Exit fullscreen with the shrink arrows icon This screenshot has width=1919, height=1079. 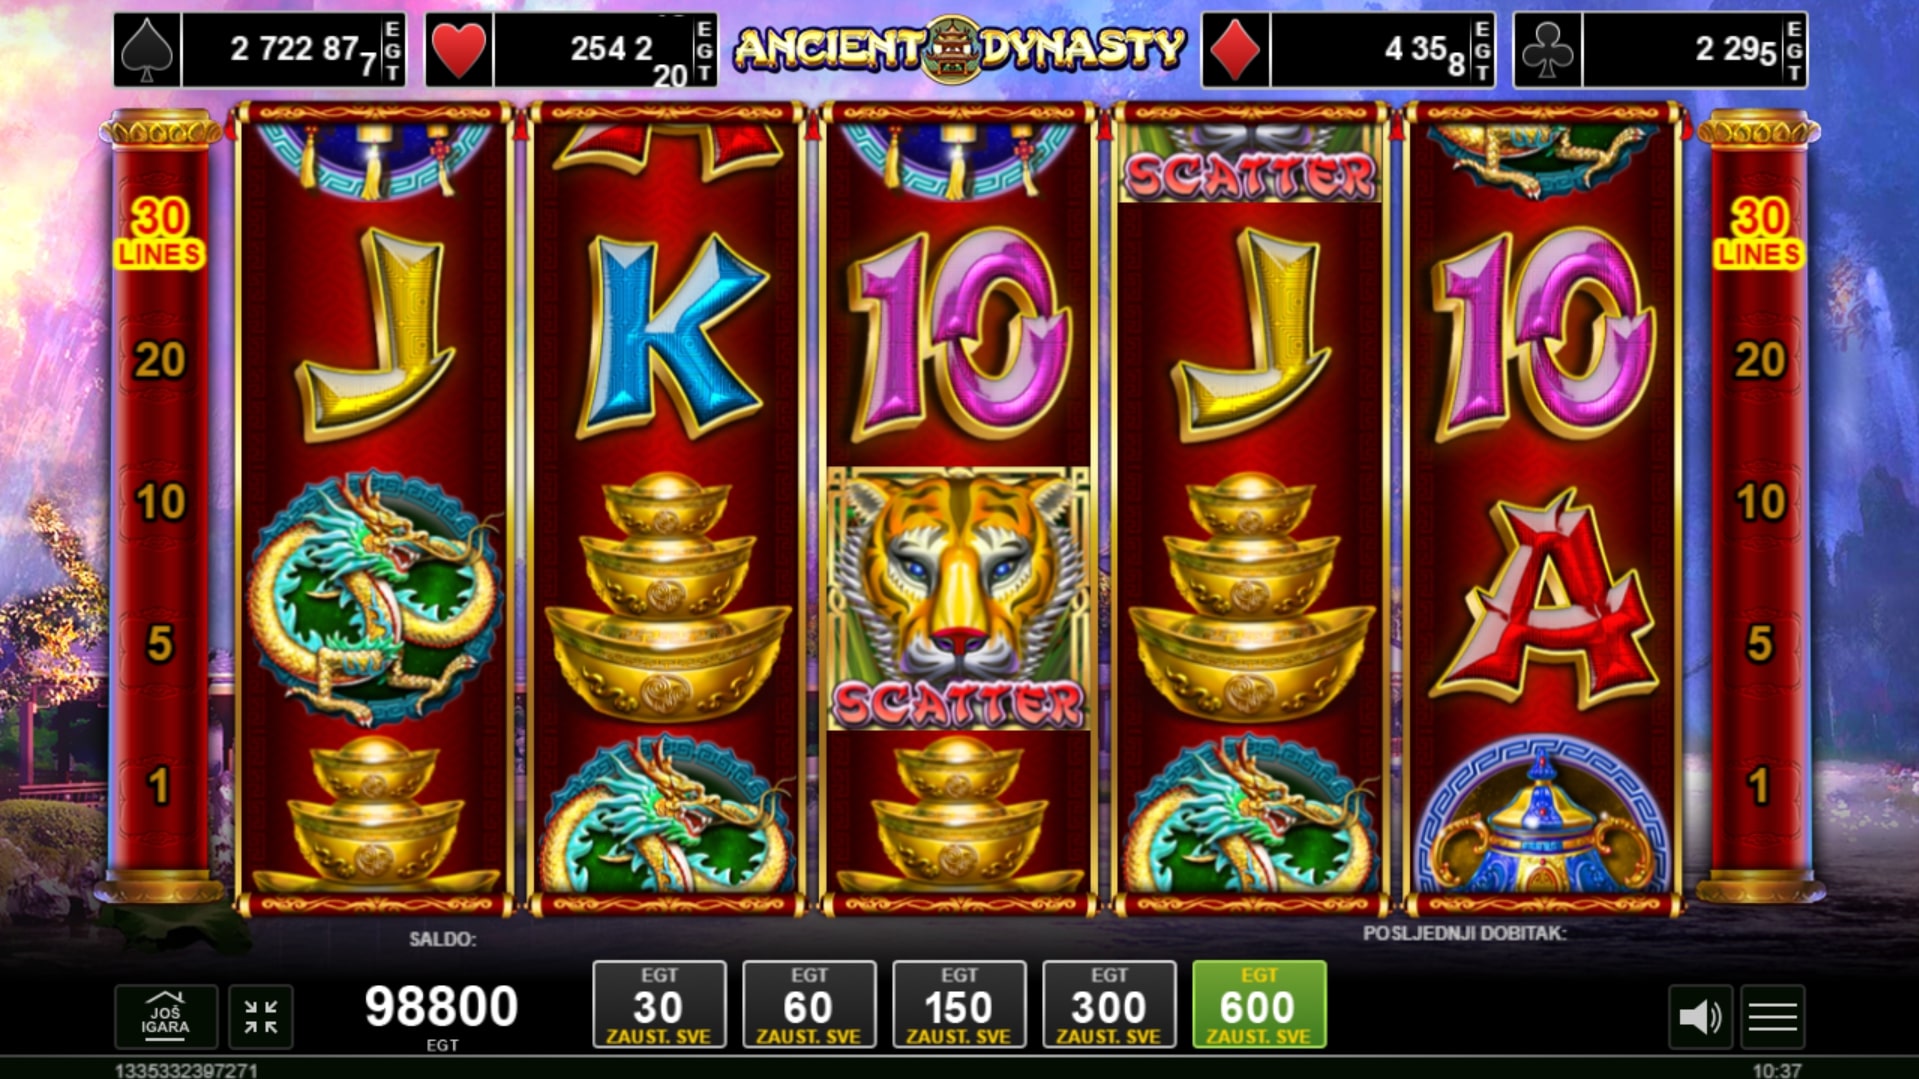pos(261,1016)
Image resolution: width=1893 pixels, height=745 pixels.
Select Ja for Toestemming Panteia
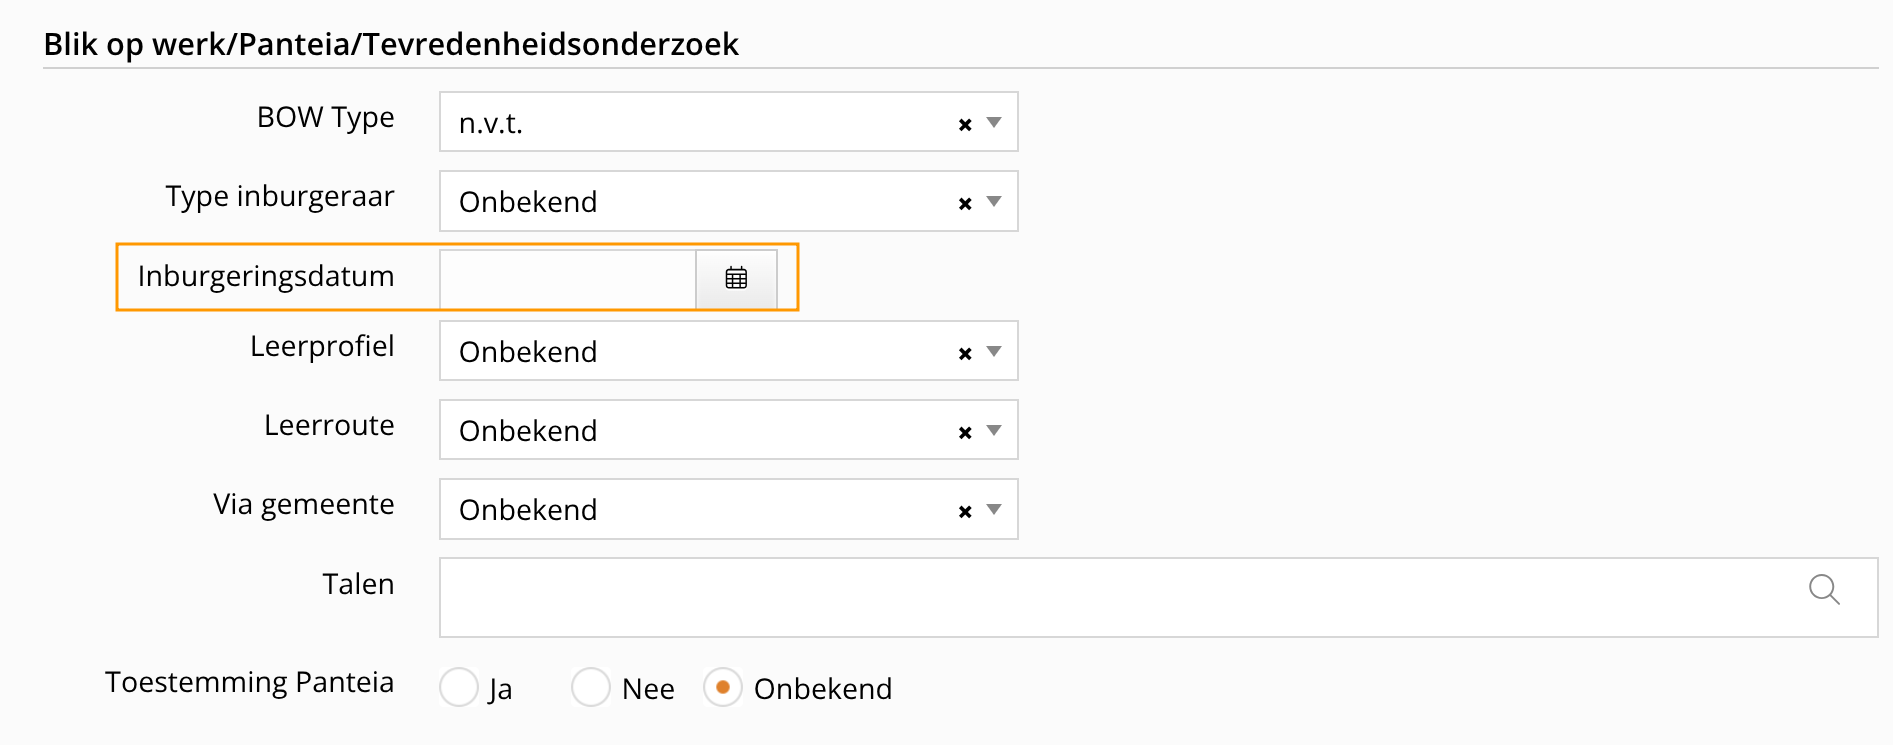459,687
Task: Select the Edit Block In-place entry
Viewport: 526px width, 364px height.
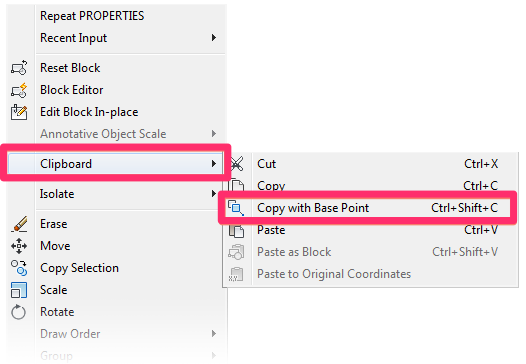Action: pyautogui.click(x=116, y=112)
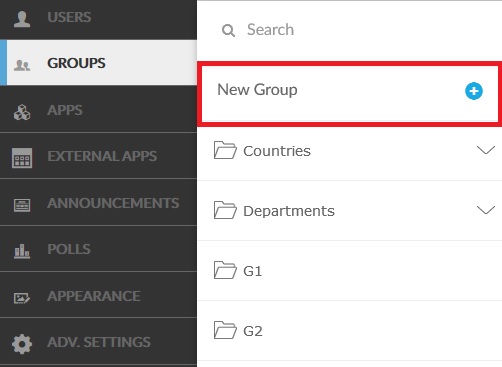
Task: Click the Adv. Settings gear icon
Action: point(22,344)
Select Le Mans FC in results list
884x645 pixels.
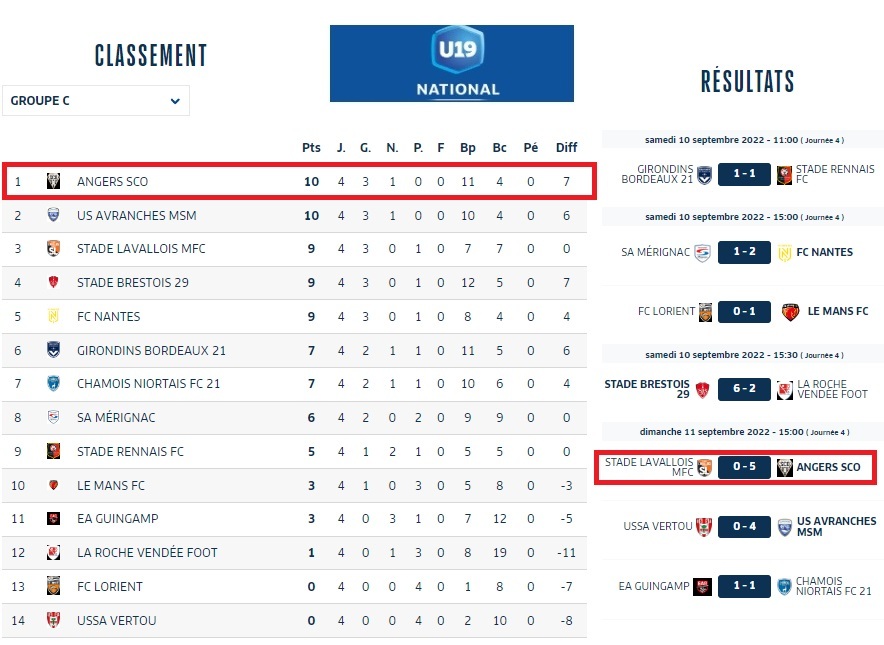click(x=837, y=312)
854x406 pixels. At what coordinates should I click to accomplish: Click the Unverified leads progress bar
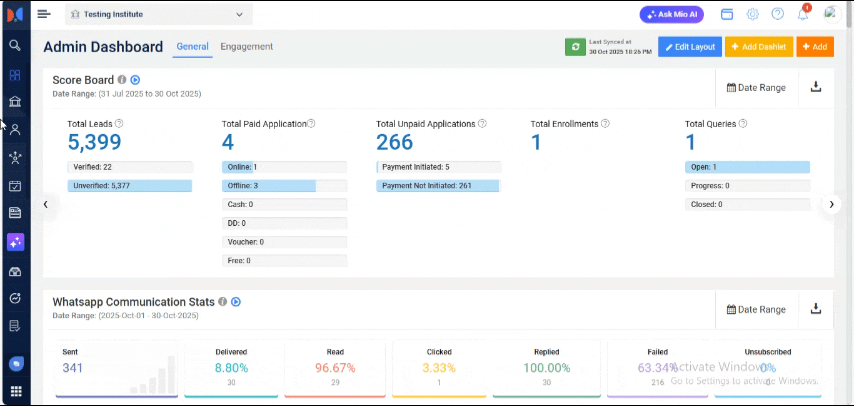129,186
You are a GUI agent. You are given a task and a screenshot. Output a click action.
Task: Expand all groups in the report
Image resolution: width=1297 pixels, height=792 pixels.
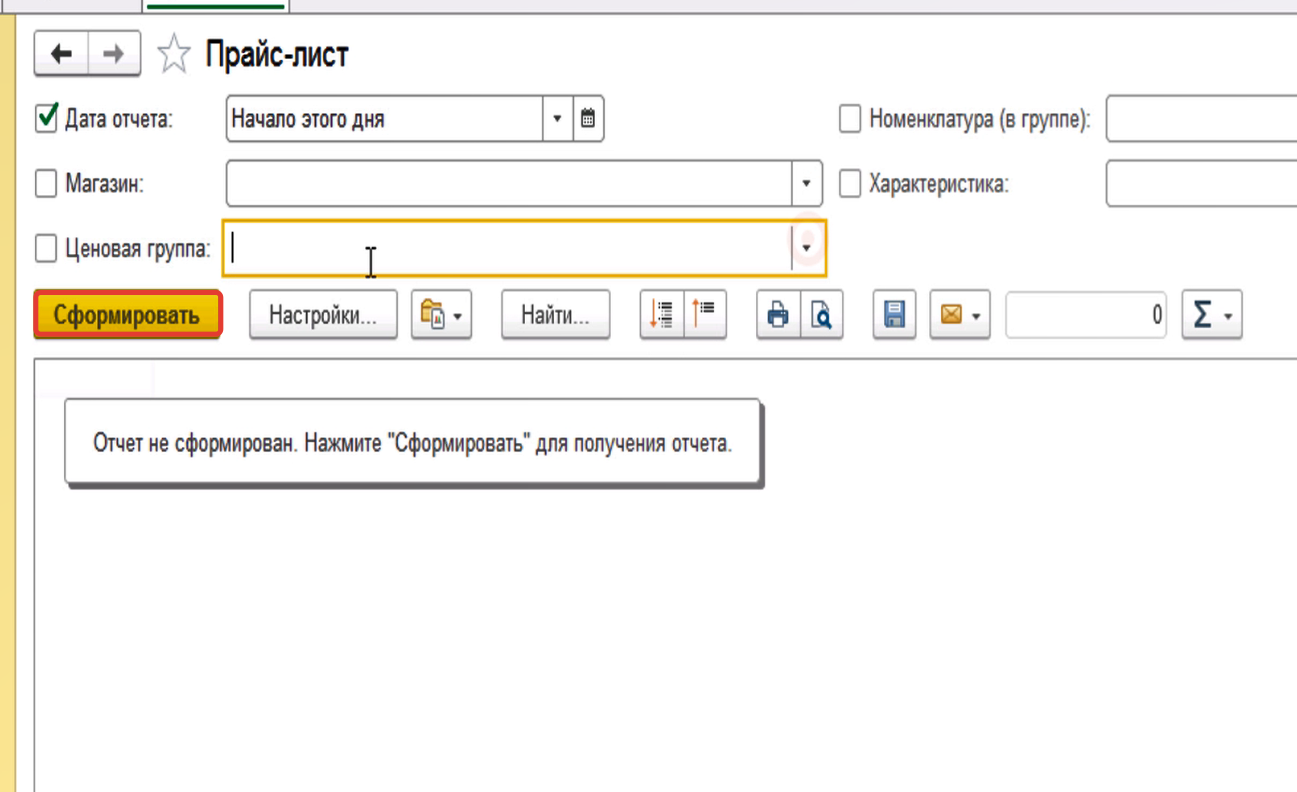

-------

## What to do
The expected output is the lines from the line that contains "Task: Expand all groups in the report" through the last line of the material, reproduced exactly, with both ends present and pictures absent.

## Solution to this exercise
Task: Expand all groups in the report
Image resolution: width=1297 pixels, height=792 pixels.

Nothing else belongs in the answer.